— start of Data provided —
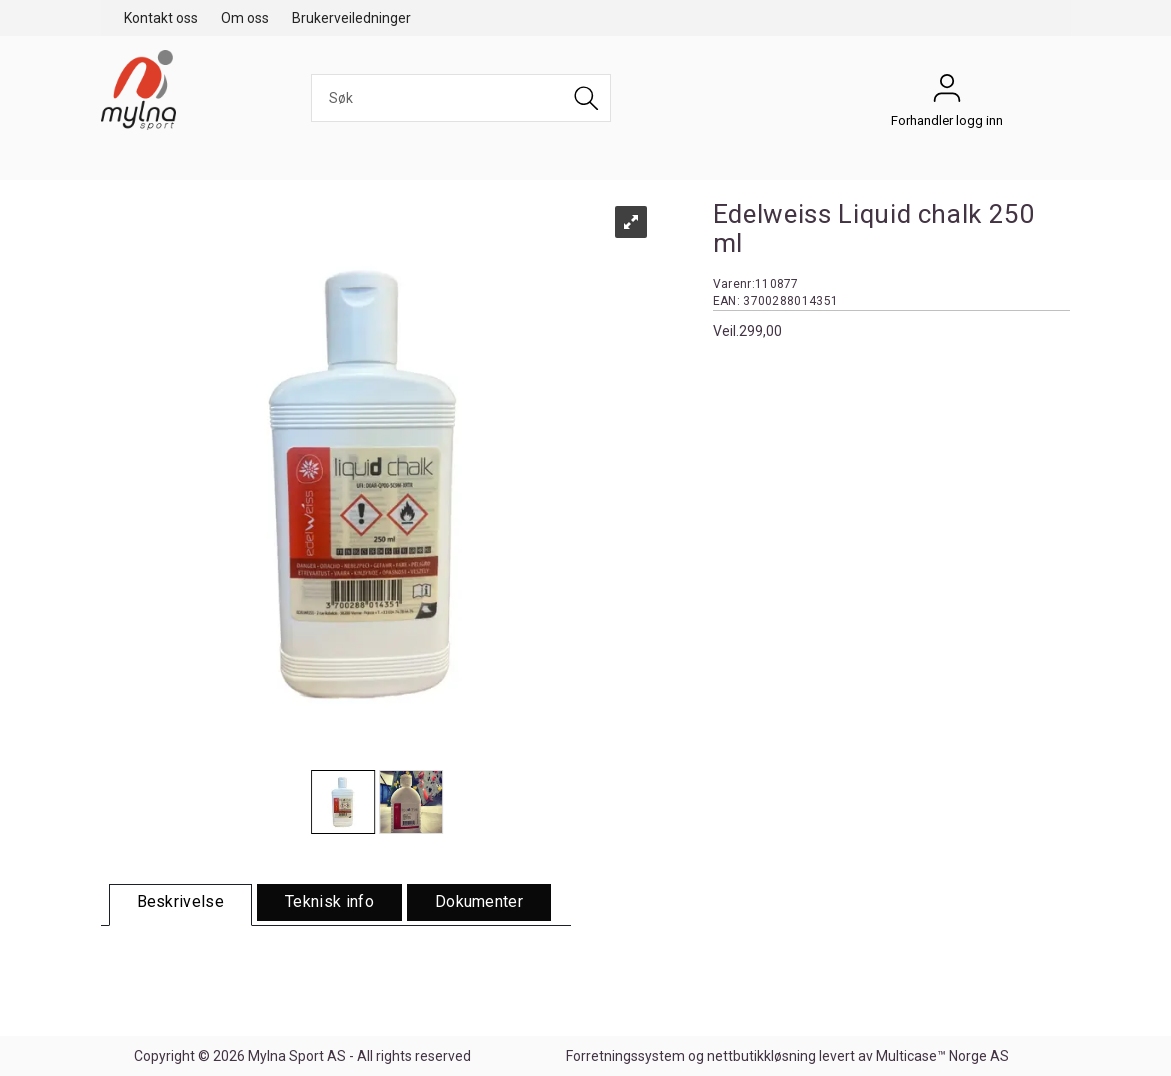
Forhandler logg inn (947, 93)
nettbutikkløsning (761, 1056)
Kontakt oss (161, 18)
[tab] (181, 905)
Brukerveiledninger (351, 18)
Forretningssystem (625, 1056)
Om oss (245, 18)
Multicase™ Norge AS (942, 1056)
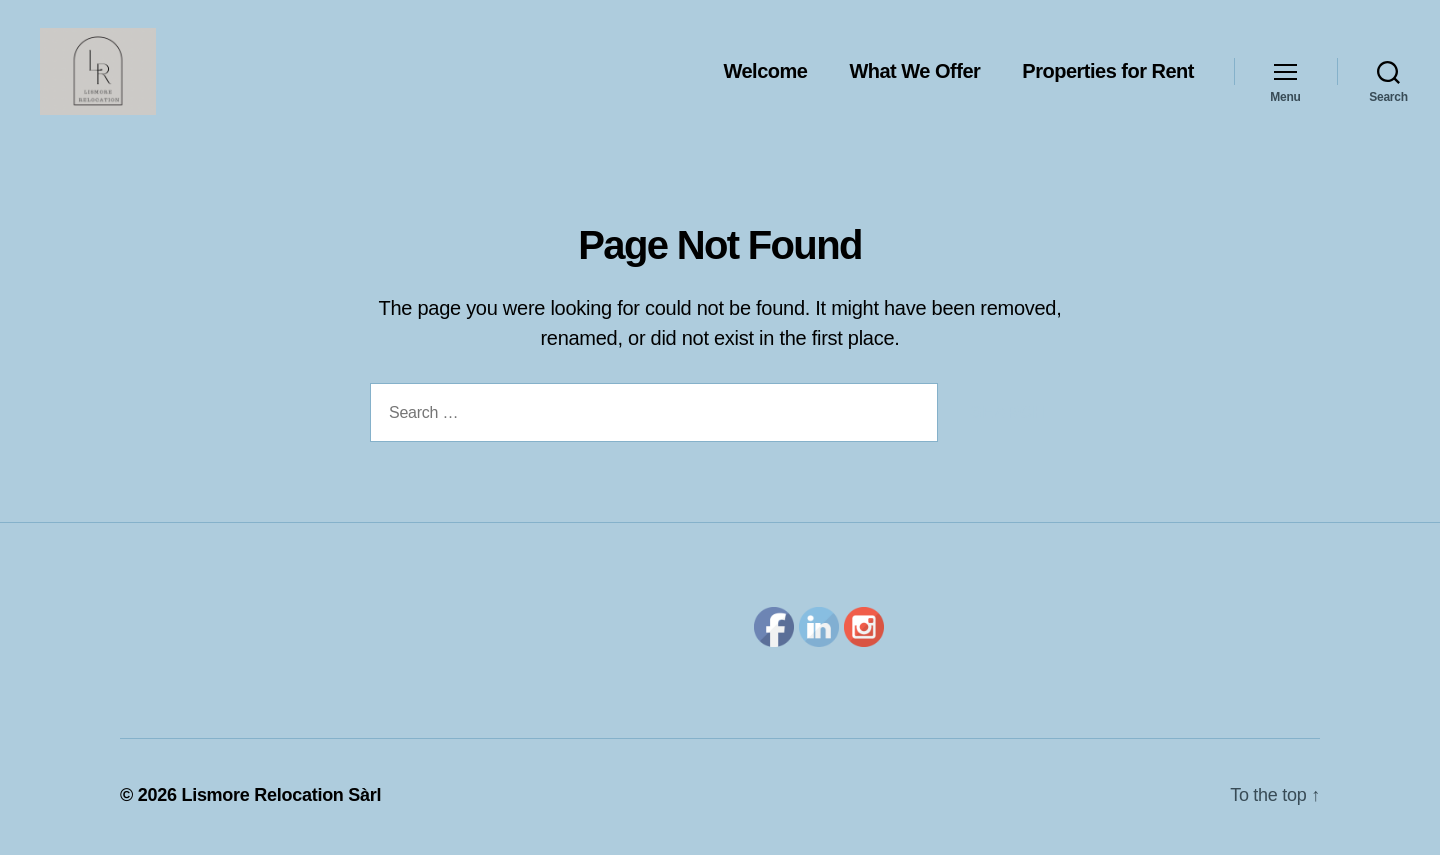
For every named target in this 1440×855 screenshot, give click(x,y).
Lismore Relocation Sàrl (281, 798)
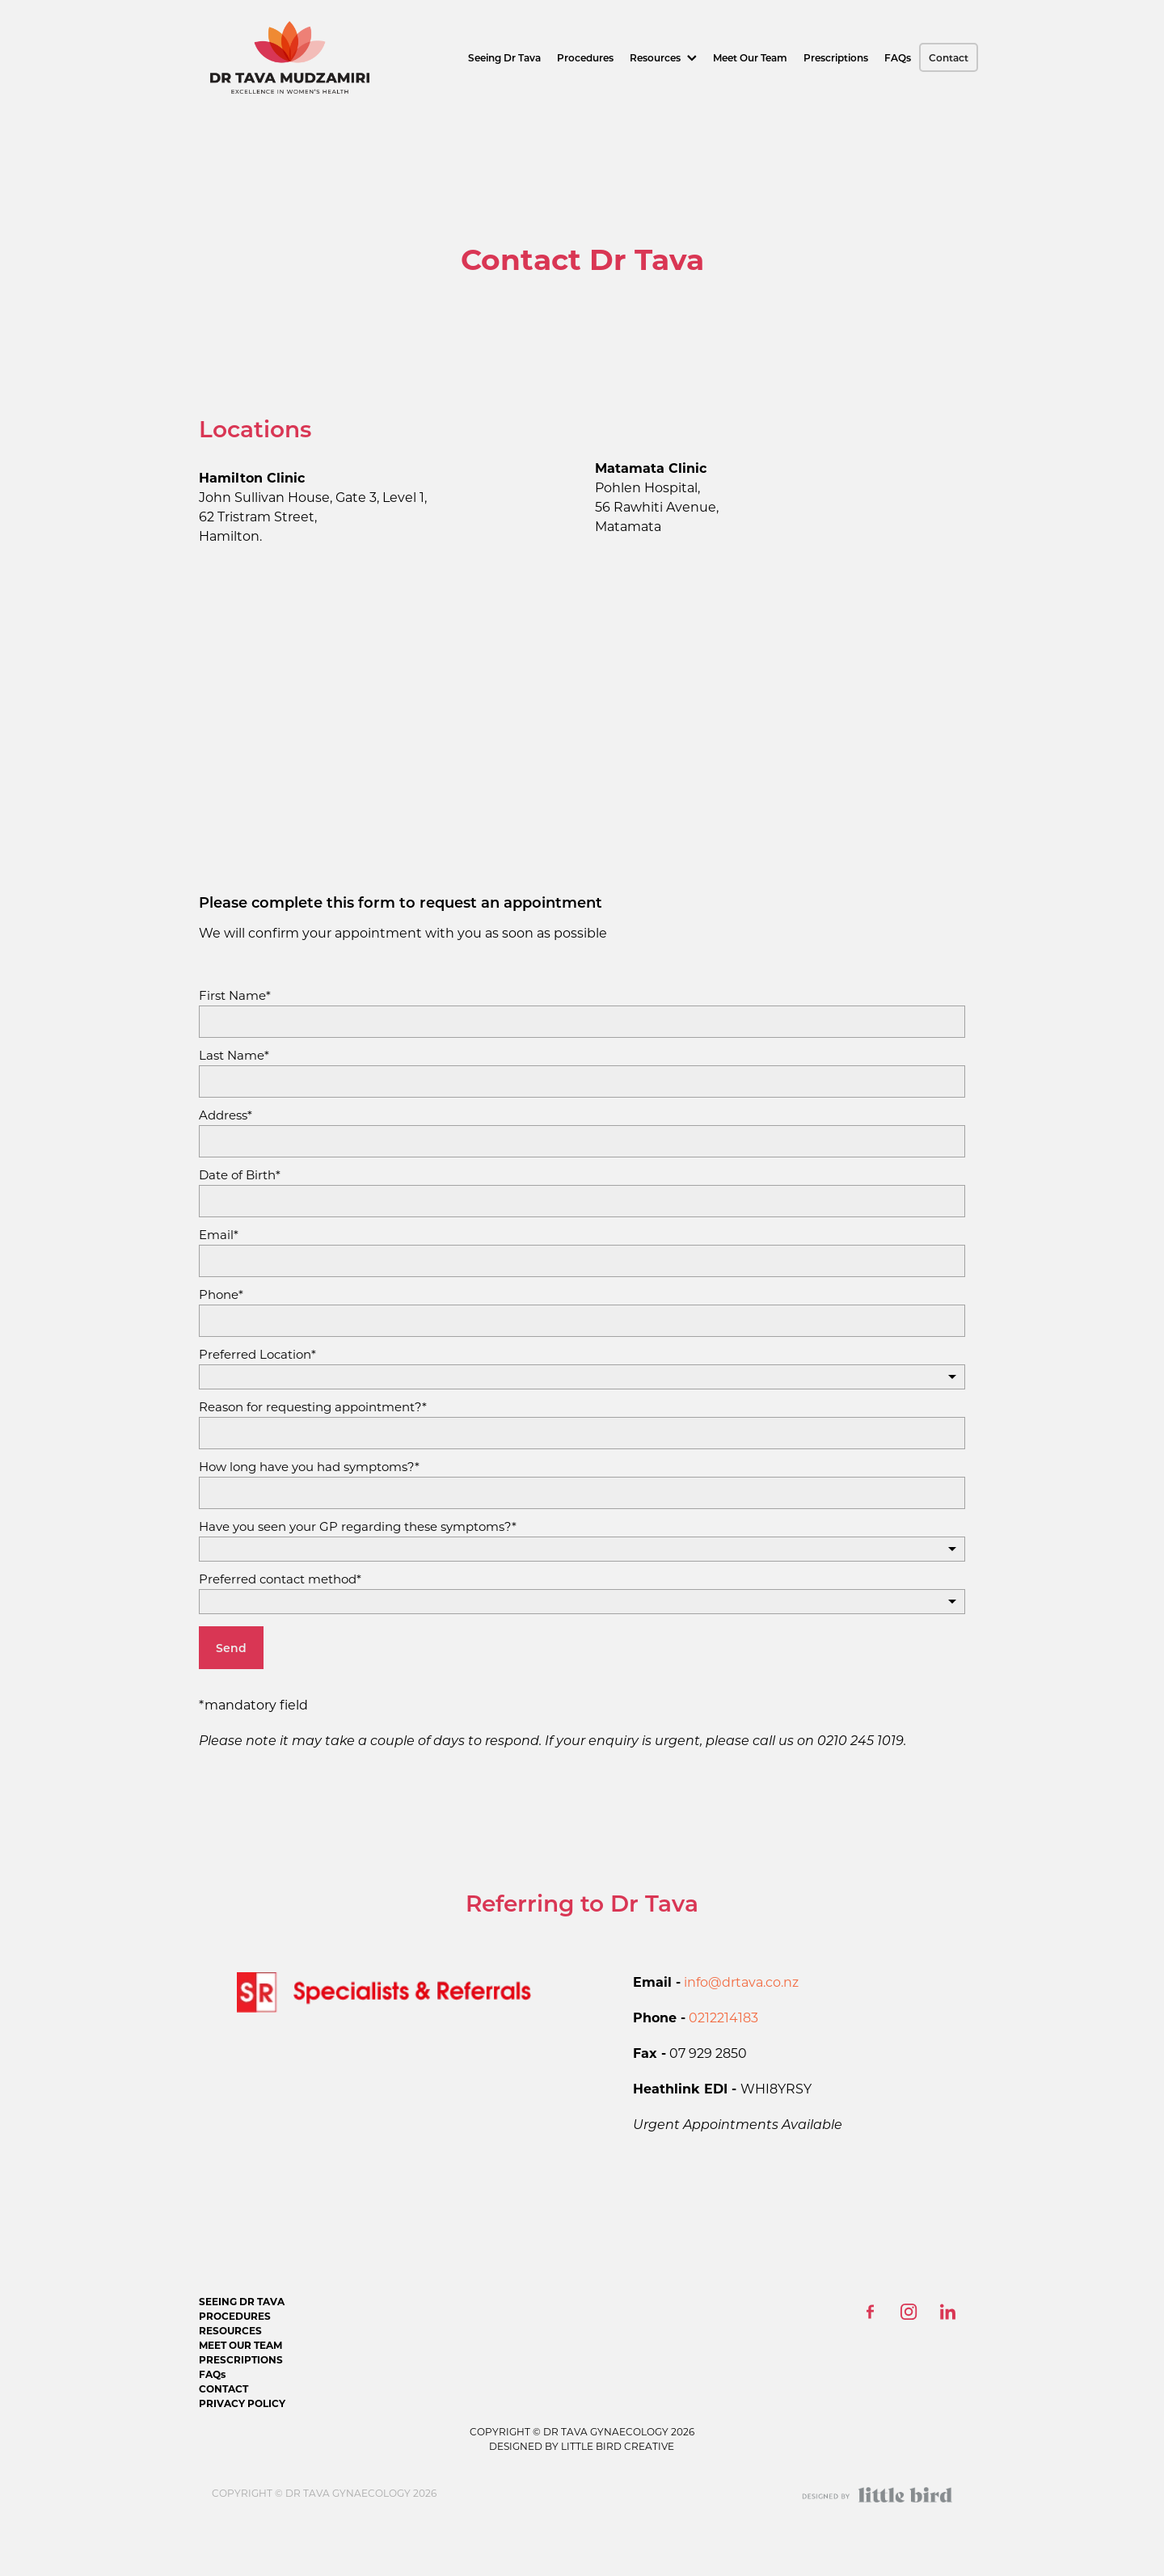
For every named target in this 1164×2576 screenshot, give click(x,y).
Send (231, 1647)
— end of Data provided —
__Direction__
Copy out every line of the records above word for word, leaving out the pictures.

__Exercise answer__
Forhandler logg inn (947, 93)
nettbutikkløsning (761, 1056)
Kontakt oss (161, 18)
[tab] (181, 905)
Brukerveiledninger (351, 18)
Forretningssystem (625, 1056)
Om oss (245, 18)
Multicase™ Norge AS (942, 1056)
For every named target in this 1440×855 screenshot, give click(x,y).
Lismore Relocation Sàrl (281, 798)
For every named target in this 1164×2576 screenshot, give click(x,y).
Send (231, 1647)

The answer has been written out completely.